**ИСХОДНЫЙ ТЕКСТ**
Перевод с английского В. В. Зубрилова Перевод подготовлен по изданию: Гендлин Л. За Кремлевской стеной. Лондон, 1983
С Верой Александровной Давыдовой я познакомился в конце 1945 г. У нас было много интереснейших и незабываемых встреч. После смерти Сталина она меня спросила:
— Вы смелый человек?
— Смотря для чего, — ответил я.
— Мне есть что вспомнить. Хотите записать повествование женщины-актрисы? Я не буду возражать, если мой рассказ станет романом. Это даже лучше, документальность обязывает.
Я ответил утвердительно.
— Почему я решила пойти на такой ответственный и рискованный шаг, поведать вам о совсем неизвестной жизни Сталина, с которым я была в интимной связи 19 лет? — проговорила В. А., нервно кусая губы. — Может быть, вы думаете, что мне нужна дополнительная слава при жизни или же шумно-скандальная после ухода в лучший мир? Если так, то вы ошибаетесь. Я имею почетные звания народной артистки РСФСР и народной артистки Грузинской ССР, ордена и медали. Три раза мне присваивалась Сталинская премия. Кроме финансовых накоплений, я получаю персональную пенсию, являюсь профессором Тбилисской консерватории, консультирую, даю частные уроки. Возможно, вы будете считать, что разгневанная и в какой-то момент отвергнутая любовница решила отомстить в прошлом всесильному, а теперь мертвому вождю? Нет, это не так. Я знала, что Сталин меня любил по-своему и всегда с нетерпением ждал моего появления… Но только теперь, когда его нет, я могу сказать, что все годы вынуждена была притворяться, играть в страсть.

**КОРОТКОЕ ЗАДАНИЕ A**
Почему, согласно исходному тексту, Вера Александровна не возражает, чтобы её рассказ стал романом? Ответ дайте в одном-двух предложениях.

**ВХОДНЫЕ ДАННЫЕ**
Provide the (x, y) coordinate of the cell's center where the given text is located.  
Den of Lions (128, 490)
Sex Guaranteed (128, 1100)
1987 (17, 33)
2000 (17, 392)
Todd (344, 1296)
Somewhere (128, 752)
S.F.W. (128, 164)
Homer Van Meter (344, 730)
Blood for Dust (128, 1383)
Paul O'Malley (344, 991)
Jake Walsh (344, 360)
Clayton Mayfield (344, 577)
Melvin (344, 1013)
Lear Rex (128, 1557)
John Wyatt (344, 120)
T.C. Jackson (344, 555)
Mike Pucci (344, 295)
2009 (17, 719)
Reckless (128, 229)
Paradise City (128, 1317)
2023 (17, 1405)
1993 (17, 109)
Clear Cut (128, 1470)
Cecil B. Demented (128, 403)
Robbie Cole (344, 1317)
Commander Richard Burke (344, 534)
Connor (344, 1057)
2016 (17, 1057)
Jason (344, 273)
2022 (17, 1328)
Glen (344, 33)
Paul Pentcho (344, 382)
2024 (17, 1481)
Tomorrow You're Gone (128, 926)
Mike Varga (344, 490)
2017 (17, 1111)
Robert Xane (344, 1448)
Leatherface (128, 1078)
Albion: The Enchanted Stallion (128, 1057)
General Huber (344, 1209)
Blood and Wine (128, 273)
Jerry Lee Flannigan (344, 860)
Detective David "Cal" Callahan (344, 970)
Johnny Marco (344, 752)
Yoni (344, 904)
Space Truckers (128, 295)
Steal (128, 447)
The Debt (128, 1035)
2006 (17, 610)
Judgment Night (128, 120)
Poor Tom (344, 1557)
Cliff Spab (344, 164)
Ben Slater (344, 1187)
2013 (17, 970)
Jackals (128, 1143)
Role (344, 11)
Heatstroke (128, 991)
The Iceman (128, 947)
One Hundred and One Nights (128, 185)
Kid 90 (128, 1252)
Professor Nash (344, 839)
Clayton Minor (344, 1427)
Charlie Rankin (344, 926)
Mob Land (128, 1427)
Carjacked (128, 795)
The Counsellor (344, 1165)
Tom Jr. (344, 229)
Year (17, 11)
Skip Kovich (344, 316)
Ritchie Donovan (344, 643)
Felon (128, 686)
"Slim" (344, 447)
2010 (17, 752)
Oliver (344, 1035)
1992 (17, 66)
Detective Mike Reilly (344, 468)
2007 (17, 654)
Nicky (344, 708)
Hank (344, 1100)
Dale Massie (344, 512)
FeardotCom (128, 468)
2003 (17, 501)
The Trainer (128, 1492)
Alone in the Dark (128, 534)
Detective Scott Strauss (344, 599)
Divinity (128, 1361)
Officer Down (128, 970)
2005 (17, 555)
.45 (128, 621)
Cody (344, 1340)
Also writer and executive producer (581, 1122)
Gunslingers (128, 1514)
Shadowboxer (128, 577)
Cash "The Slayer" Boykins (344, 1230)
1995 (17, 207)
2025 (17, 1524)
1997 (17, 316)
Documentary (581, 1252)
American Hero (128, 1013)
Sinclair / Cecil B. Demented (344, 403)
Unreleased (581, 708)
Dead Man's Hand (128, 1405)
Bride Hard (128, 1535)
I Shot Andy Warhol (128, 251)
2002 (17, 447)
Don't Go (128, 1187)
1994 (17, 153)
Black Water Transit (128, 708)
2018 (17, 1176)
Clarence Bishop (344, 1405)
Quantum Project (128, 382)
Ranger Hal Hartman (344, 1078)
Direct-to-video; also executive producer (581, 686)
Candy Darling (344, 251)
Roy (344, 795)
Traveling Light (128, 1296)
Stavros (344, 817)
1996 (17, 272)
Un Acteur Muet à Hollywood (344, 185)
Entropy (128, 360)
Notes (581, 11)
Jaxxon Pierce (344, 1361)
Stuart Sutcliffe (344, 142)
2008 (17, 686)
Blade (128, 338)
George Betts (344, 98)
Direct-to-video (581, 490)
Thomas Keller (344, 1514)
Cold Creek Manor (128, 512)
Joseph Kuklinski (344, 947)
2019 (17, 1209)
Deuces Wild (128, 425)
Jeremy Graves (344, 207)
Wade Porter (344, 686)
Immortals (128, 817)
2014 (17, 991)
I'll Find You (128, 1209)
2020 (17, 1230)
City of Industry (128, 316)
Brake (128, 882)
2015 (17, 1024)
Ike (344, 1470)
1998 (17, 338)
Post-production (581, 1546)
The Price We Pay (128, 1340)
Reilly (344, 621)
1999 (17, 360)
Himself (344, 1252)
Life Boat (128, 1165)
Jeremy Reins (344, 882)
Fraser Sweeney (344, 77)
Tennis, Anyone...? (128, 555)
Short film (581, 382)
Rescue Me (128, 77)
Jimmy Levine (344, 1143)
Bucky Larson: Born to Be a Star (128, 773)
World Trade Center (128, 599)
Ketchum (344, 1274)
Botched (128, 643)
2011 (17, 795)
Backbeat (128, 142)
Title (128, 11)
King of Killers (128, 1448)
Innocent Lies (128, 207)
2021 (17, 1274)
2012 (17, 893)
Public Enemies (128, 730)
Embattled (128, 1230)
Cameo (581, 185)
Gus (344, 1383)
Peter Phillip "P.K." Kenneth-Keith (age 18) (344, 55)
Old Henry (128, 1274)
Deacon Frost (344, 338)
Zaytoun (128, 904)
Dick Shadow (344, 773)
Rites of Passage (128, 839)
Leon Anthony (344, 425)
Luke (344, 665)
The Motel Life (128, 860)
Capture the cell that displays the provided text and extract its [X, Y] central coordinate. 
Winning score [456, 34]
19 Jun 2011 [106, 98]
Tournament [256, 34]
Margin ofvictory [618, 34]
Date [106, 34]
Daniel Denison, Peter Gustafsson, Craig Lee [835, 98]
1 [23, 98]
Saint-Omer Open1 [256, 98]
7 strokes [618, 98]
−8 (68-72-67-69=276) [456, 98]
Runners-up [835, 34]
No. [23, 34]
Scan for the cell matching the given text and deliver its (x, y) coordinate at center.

**КОРОТКОЕ ЗАДАНИЕ B**
Пожалуйста, выведите без изменений строки из входных данных, начиная с самой первой и заканчивая той, что содержит «Shadowboxer (128, 577)».

**ПОЛНЫЙ ВЫВОД A**
Она считает, что роман даже лучше, потому что документальность обязывает.

**ПОЛНЫЙ ВЫВОД B**
Provide the (x, y) coordinate of the cell's center where the given text is located.  
Den of Lions (128, 490)
Sex Guaranteed (128, 1100)
1987 (17, 33)
2000 (17, 392)
Todd (344, 1296)
Somewhere (128, 752)
S.F.W. (128, 164)
Homer Van Meter (344, 730)
Blood for Dust (128, 1383)
Paul O'Malley (344, 991)
Jake Walsh (344, 360)
Clayton Mayfield (344, 577)
Melvin (344, 1013)
Lear Rex (128, 1557)
John Wyatt (344, 120)
T.C. Jackson (344, 555)
Mike Pucci (344, 295)
2009 (17, 719)
Reckless (128, 229)
Paradise City (128, 1317)
2023 (17, 1405)
1993 (17, 109)
Clear Cut (128, 1470)
Cecil B. Demented (128, 403)
Robbie Cole (344, 1317)
Commander Richard Burke (344, 534)
Connor (344, 1057)
2016 (17, 1057)
Jason (344, 273)
2022 (17, 1328)
Glen (344, 33)
Paul Pentcho (344, 382)
2024 (17, 1481)
Tomorrow You're Gone (128, 926)
Mike Varga (344, 490)
2017 (17, 1111)
Robert Xane (344, 1448)
Leatherface (128, 1078)
Albion: The Enchanted Stallion (128, 1057)
General Huber (344, 1209)
Blood and Wine (128, 273)
Jerry Lee Flannigan (344, 860)
Detective David "Cal" Callahan (344, 970)
Johnny Marco (344, 752)
Yoni (344, 904)
Space Truckers (128, 295)
Steal (128, 447)
The Debt (128, 1035)
2006 (17, 610)
Judgment Night (128, 120)
Poor Tom (344, 1557)
Cliff Spab (344, 164)
Ben Slater (344, 1187)
2013 (17, 970)
Jackals (128, 1143)
Role (344, 11)
Heatstroke (128, 991)
The Iceman (128, 947)
One Hundred and One Nights (128, 185)
Kid 90 (128, 1252)
Professor Nash (344, 839)
Clayton Minor (344, 1427)
Charlie Rankin (344, 926)
Mob Land (128, 1427)
Carjacked (128, 795)
The Counsellor (344, 1165)
Tom Jr. (344, 229)
Year (17, 11)
Skip Kovich (344, 316)
Ritchie Donovan (344, 643)
Felon (128, 686)
"Slim" (344, 447)
2010 (17, 752)
Oliver (344, 1035)
1992 (17, 66)
Detective Mike Reilly (344, 468)
2007 (17, 654)
Nicky (344, 708)
Hank (344, 1100)
Dale Massie (344, 512)
FeardotCom (128, 468)
2003 (17, 501)
The Trainer (128, 1492)
Alone in the Dark (128, 534)
Detective Scott Strauss (344, 599)
Divinity (128, 1361)
Officer Down (128, 970)
2005 (17, 555)
.45 (128, 621)
Cody (344, 1340)
Also writer and executive producer (581, 1122)
Gunslingers (128, 1514)
Shadowboxer (128, 577)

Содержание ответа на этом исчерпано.